**TEXT TO READ**
** begin **

How to Register Your Bot

Provider Registration Docs
Cloudflare Verified Bots form Web Bot Auth docs
Akamai Bot Registration Blog post
DataDome Bot Authentication Automatic if JWKS hosted
HUMAN Security Contact via site Announcement
AWS Bedrock AgentCore docs Automatic

Steps:

  1. Generate keypair: BotKeyPair::generate() or BotKeyPair::load_or_generate(path)
  2. Host the JWKS JSON at a public URL (GitHub Pages works: /.well-known/http-message-signatures-directory)
  3. Register with each provider using the links above (provide your JWKS URL + bot homepage)
  4. Sign all requests with RequestSigner — the 3 headers are added automatically

Environment variables (set in consumer's .env):

Variable Description
BOT_AUTH_JWKS_URL Public URL where JWKS directory is hosted
BOT_AUTH_KEY_PATH Path to Ed25519 private key (32 bytes raw)

BotIdentity::from_env(name, homepage) reads both from env. Panics if missing.

Security: Never commit your private key (*.key). Add keys/, *.key, and .env to .gitignore.

CDP Domains

Hand-written typed helpers for 10 domains:

Domain Methods
Target create, attach, close, list
Page navigate, content, screenshot, PDF, addScript, frameTree
Runtime evaluate, callFunctionOn, addBinding
Network enable, getCookies, setCookie, deleteCookies, getResponseBody
Fetch enable, continue, fail, fulfill, rewrite headers
DOM querySelector, getBoxModel, resolveNode, outerHTML, focus, scrollIntoView
Input mouse click/move, keyboard type/press, touch
Emulation timezone, UA, device metrics, geolocation, locale, media
Security ignoreCertificateErrors
Log enable (events via typed stream)

** end **

**MATERIAL PROVIDED**
** begin **

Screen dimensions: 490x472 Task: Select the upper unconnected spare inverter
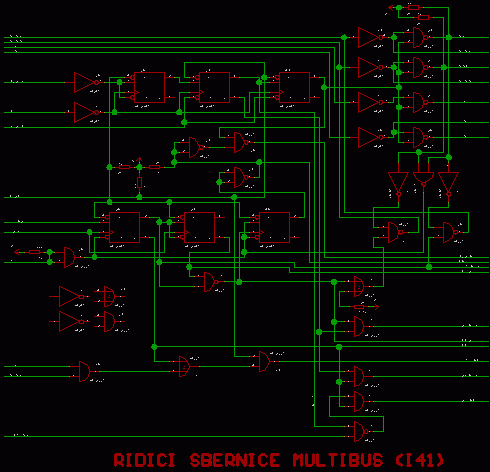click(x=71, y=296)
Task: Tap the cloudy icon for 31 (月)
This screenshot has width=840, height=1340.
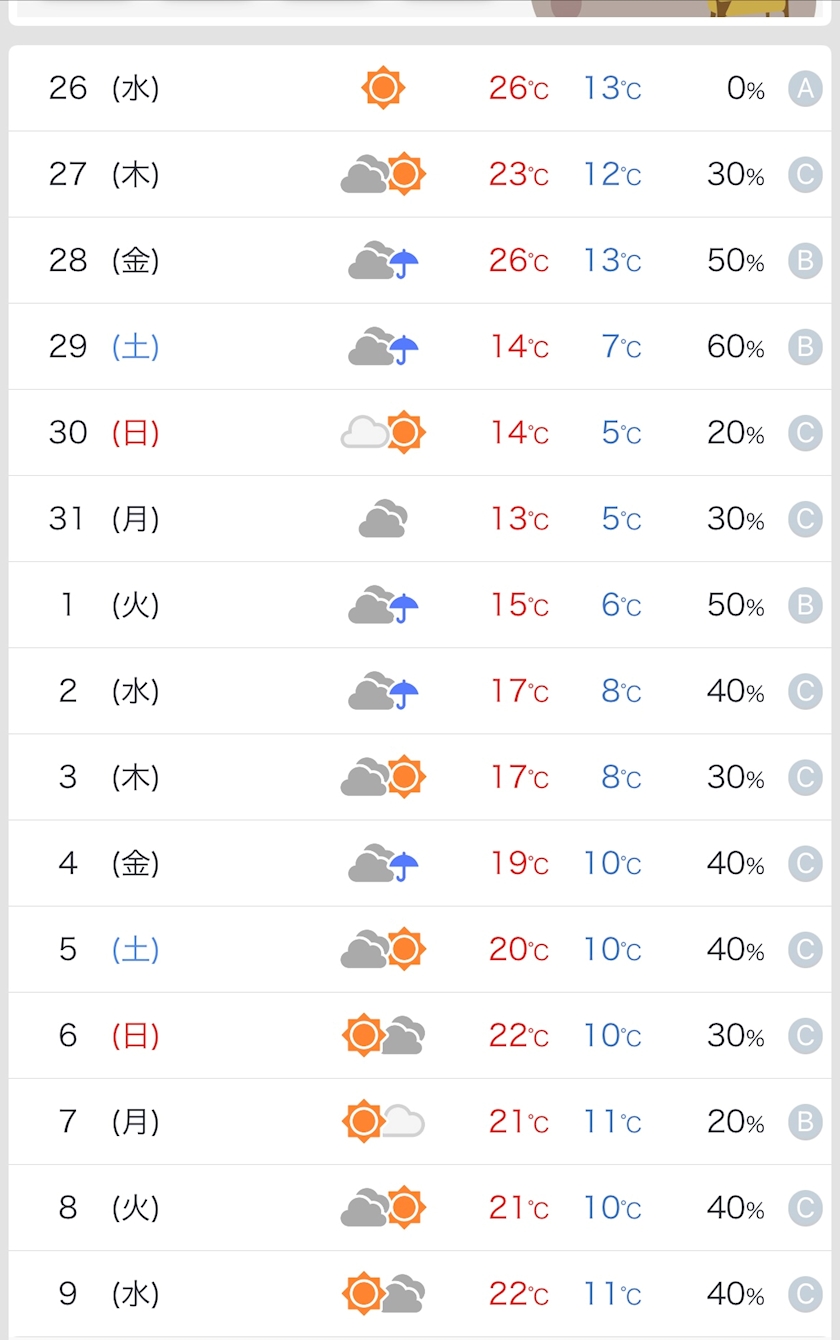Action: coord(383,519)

** end **

**YOUR TASK**
Transcribe the passage of the bot registration text above between "3. Register with" and "Panics if missing.", inclusive.

**TASK RESULT**
3. Register with each provider using the links above (provide your JWKS URL + bot homepage)
  4. Sign all requests with RequestSigner — the 3 headers are added automatically

Environment variables (set in consumer's .env):

Variable Description
BOT_AUTH_JWKS_URL Public URL where JWKS directory is hosted
BOT_AUTH_KEY_PATH Path to Ed25519 private key (32 bytes raw)

BotIdentity::from_env(name, homepage) reads both from env. Panics if missing.